● WHAT TO WORK ON
Take the entries that follow and write each one out exactly.

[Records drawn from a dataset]
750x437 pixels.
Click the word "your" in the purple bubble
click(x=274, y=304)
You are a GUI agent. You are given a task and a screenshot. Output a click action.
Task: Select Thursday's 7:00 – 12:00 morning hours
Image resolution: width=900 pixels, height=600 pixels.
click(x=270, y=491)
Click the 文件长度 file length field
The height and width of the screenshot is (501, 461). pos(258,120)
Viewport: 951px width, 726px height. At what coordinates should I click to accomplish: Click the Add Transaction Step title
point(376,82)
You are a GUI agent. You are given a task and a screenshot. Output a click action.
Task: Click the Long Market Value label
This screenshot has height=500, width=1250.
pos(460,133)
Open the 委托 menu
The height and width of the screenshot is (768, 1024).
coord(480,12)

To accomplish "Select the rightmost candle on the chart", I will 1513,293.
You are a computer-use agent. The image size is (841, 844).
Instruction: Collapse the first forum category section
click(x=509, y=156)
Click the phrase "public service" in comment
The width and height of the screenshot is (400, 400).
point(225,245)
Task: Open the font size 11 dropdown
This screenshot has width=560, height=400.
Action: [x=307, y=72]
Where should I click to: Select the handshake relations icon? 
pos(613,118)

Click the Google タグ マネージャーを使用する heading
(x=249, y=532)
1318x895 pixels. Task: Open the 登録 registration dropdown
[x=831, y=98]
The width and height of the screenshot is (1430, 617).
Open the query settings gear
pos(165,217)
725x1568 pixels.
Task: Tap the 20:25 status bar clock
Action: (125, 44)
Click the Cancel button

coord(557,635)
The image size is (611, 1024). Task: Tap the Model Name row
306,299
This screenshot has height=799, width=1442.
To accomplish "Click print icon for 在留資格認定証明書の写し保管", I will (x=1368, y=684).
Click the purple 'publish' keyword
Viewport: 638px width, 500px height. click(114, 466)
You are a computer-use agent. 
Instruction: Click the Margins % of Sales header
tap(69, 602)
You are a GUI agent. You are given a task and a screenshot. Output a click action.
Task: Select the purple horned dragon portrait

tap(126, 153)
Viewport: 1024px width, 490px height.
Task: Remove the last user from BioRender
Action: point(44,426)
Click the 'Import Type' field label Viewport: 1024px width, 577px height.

● ANSWER SPACE
750x437 pixels.
Click the word "your" in the purple bubble
click(x=274, y=304)
You are a GUI agent. You are given a task and a screenshot. Output a click action.
Task: Select Thursday's 7:00 – 12:00 morning hours
Image resolution: width=900 pixels, height=600 pixels.
click(x=270, y=491)
Click the 文件长度 file length field
The height and width of the screenshot is (501, 461). pos(258,120)
Viewport: 951px width, 726px height. At what coordinates should I click to accomplish: Click the Add Transaction Step title
point(376,82)
You are a GUI agent. You are given a task and a screenshot. Output a click action.
Task: Click the Long Market Value label
This screenshot has height=500, width=1250.
pos(460,133)
Open the 委托 menu
The height and width of the screenshot is (768, 1024).
coord(480,12)

To accomplish "Select the rightmost candle on the chart", I will 1513,293.
You are a computer-use agent. The image size is (841, 844).
Instruction: Collapse the first forum category section
click(x=509, y=156)
Click the phrase "public service" in comment
The width and height of the screenshot is (400, 400).
point(225,245)
Task: Open the font size 11 dropdown
This screenshot has width=560, height=400.
Action: [x=307, y=72]
Where should I click to: Select the handshake relations icon? 
pos(613,118)

Click the Google タグ マネージャーを使用する heading
(x=249, y=532)
1318x895 pixels. Task: Open the 登録 registration dropdown
[x=831, y=98]
The width and height of the screenshot is (1430, 617).
Open the query settings gear
pos(165,217)
725x1568 pixels.
Task: Tap the 20:25 status bar clock
Action: (125, 44)
Click the Cancel button

coord(557,635)
The image size is (611, 1024). Task: Tap the Model Name row
306,299
This screenshot has height=799, width=1442.
To accomplish "Click print icon for 在留資格認定証明書の写し保管", I will (x=1368, y=684).
Click the purple 'publish' keyword
Viewport: 638px width, 500px height. click(114, 466)
You are a computer-use agent. 
Instruction: Click the Margins % of Sales header
tap(69, 602)
You are a GUI agent. You are given a task and a screenshot. Output a click action.
Task: Select the purple horned dragon portrait

tap(126, 153)
Viewport: 1024px width, 490px height.
Task: Remove the last user from BioRender
Action: point(44,426)
Click the 'Import Type' field label Viewport: 1024px width, 577px height.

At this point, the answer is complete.